Extracted records
┄┄┄┄┄┄┄┄┄┄

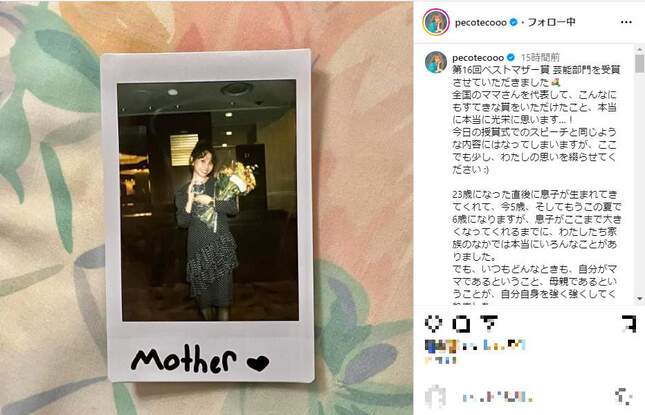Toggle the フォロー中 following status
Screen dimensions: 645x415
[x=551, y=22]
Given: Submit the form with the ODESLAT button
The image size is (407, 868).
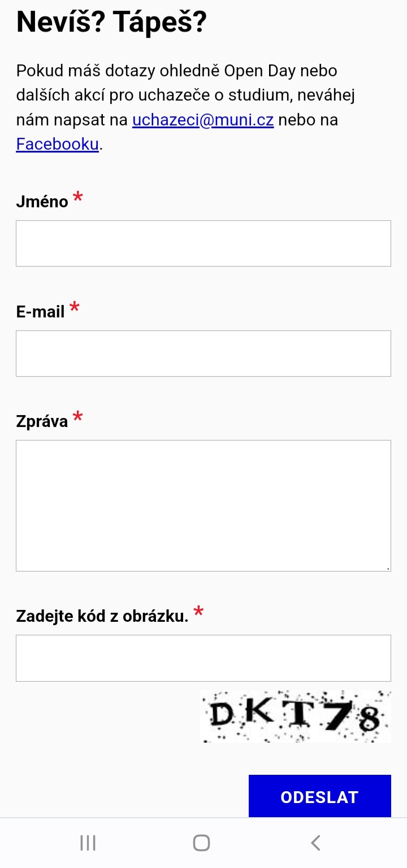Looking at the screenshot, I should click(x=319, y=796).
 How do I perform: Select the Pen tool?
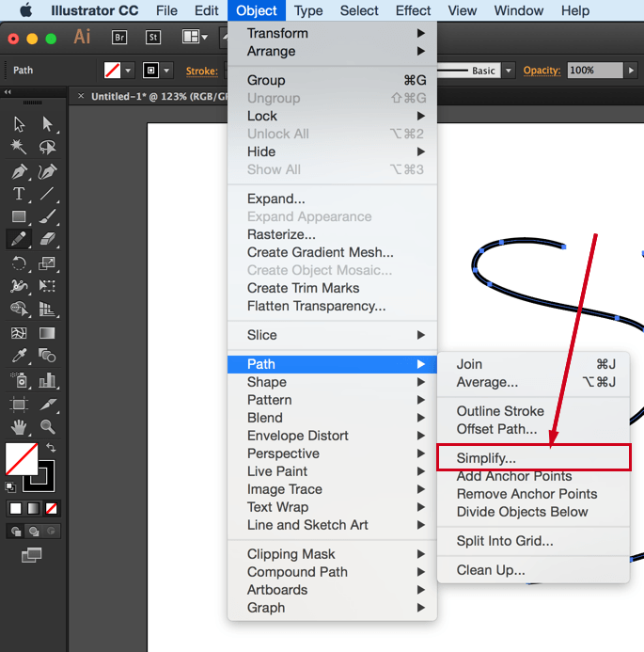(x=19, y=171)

┄┄┄┄┄┄┄┄┄┄

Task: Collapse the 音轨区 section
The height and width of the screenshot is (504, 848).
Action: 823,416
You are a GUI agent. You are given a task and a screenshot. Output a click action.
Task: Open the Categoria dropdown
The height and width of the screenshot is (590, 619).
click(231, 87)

┄┄┄┄┄┄┄┄┄┄

_TASK REQUIREMENTS_. Your answer must consist solely of the lines above between the line holding "Task: Collapse the 音轨区 section" and the line holding "Task: Open the Categoria dropdown", inclusive, copied exactly.

_RESPONSE AREA_.
Task: Collapse the 音轨区 section
The height and width of the screenshot is (504, 848).
Action: 823,416
You are a GUI agent. You are given a task and a screenshot. Output a click action.
Task: Open the Categoria dropdown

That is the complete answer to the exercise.